Gold tops $1,300 for highest finish since June

Gold tops $1,300 for highest finish since June

Gold and silver futures climb for the week

Gold futures settled above $1,300 an ounce on Friday, with prices for the yellow metal at their highest since June as the U.S. dollar pulled back and investors eyed geopolitical turmoil and global growth worries.

Rising gold prices reflect “political uncertainty” in the U.S., Eurozone, Venezuela and pockets of South America, as well as China-U.S. trade talks, said George Gero, managing director at RBC Wealth Management, in a note.

Gold for February delivery GCG9, +1.77% on Comex added $18.30, or 1.4%, to settle at $1,304.20 an ounce after trading as high as $1,305.80. The April contract notched its highest finish since June and climbed by 1.2% for the week, according to FactSet data.

March silver SIH9, +2.94% rose 39.9 cents, or 2.6%, to $15.699 an ounce—settling 2% higher for the week.

“The U.S. dollar has weakened again ahead of next week’s FOMC meeting amid growing expectations that the [Federal Reserve] will reiterate the need to pause its [interest-rate] hiking cycle,” said Fawad Razaqzada, market analyst at

The ICE U.S. Dollar Index DXY, -0.78% a measure of the currency against six major rivals, was off 0.8%, trading 0.5% lower for the week. A weaker U.S. unit can be supportive for dollar-priced commodities by making them cheaper to users of other currencies.

“In addition, the yuan has been on the rise on hopes over a resolution in U.S.-China trade dispute. With a stronger renminbi, Chinese consumers can buy more gold than was the case previously,” Razaqzada said.

Meanwhile, the International Monetary Fund’s cut to its 2019 global growth forecast earlier this week and a round of downbeat Chinese economic data have underpinned gold, often considered a haven asset, said Lukman Otunuga, research analyst at FXTM, in a Friday note.

In other metals trade, March palladium PAH9, +3.33% added 3.1%, to $1,319.80 an ounce, but saw a weekly loss of about 1.2% after briefly surpassing the price of gold last week. April platinum PLJ9, +1.91% rose 1.7% to $818.30 an ounce—up 2% for the week.

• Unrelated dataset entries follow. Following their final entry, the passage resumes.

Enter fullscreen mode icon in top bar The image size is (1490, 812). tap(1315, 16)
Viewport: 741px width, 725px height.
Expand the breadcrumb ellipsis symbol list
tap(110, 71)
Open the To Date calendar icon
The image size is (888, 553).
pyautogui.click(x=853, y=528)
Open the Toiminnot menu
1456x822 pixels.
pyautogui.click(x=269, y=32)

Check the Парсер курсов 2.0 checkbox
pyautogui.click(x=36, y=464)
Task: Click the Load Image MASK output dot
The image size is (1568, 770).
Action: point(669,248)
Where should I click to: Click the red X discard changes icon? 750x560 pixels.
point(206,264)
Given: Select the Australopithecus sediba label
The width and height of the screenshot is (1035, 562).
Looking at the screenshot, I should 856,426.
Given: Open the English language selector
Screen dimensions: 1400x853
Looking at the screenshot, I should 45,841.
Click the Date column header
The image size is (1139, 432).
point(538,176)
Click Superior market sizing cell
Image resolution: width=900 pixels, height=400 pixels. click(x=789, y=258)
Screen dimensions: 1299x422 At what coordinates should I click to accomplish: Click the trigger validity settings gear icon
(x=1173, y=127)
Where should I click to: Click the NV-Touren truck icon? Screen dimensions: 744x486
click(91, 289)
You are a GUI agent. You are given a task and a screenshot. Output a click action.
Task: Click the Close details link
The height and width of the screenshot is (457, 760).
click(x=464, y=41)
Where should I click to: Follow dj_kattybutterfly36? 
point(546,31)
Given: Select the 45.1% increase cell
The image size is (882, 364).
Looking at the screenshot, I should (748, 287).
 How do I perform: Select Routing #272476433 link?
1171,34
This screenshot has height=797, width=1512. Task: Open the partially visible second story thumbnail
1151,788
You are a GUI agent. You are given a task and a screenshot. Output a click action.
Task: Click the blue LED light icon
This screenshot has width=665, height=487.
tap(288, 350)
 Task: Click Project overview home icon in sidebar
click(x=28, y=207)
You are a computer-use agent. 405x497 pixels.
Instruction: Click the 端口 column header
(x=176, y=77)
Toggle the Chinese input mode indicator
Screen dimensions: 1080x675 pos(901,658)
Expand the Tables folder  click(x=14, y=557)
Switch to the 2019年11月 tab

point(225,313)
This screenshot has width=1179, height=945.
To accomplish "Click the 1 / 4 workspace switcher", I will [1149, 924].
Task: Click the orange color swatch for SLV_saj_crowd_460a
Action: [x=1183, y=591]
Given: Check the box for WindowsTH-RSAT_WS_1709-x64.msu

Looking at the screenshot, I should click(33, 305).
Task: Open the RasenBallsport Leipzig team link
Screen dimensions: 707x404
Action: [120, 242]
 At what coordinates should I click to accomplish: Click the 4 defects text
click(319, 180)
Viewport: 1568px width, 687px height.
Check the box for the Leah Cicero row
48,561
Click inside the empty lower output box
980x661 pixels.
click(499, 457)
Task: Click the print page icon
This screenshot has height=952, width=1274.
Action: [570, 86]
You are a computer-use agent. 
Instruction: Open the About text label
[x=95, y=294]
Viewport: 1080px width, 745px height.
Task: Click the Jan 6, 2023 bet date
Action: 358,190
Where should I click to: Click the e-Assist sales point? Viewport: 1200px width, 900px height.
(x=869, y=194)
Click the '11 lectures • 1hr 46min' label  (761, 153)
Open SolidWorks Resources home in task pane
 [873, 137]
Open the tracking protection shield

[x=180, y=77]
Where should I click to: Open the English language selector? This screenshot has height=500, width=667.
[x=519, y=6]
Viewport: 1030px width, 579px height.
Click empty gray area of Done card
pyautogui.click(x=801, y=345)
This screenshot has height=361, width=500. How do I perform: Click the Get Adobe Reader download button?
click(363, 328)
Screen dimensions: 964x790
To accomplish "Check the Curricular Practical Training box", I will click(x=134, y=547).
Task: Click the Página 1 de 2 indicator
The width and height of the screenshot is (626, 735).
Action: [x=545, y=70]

March copper HGH9, +3.35% rose 3.2%, to $2.729 a pound for a weekly climb of 0.4%.

For non-ferrous metals, which include copper, “already low inventories continue declining, thereby providing fundamental support to the improving technical picture,” said John Gross, president of metal industry consultancy firm JE Gross & Co. “But the thing that has us increasingly confused is the deteriorating state of political and economic affairs, that for whatever reason, markets seem to be ignoring.”

“The U.S. government has been shut down for about a month now, and last week, John Williams, president of the New York Federal Reserve warned ‘that it is hitting our economic growth’,” he said. “In Europe, the Brexit situation has moved into the ‘Twilight Zone’, and the clock is ticking on a very uncertain outcome. The news from China points toward further weakness, despite a record $83 billion being injected to boost their economy, and no substantive progress has been made on trade talks.”

Among exchange-traded funds, the SDPR Gold Shares GLD, +1.46% added 1.3%, poised for a weekly rise of 1.4%. The VanEck Vectors Gold Miners ETF GDX, +3.32% rose 3.4%, looking to lift its weekly rise to 4.3%.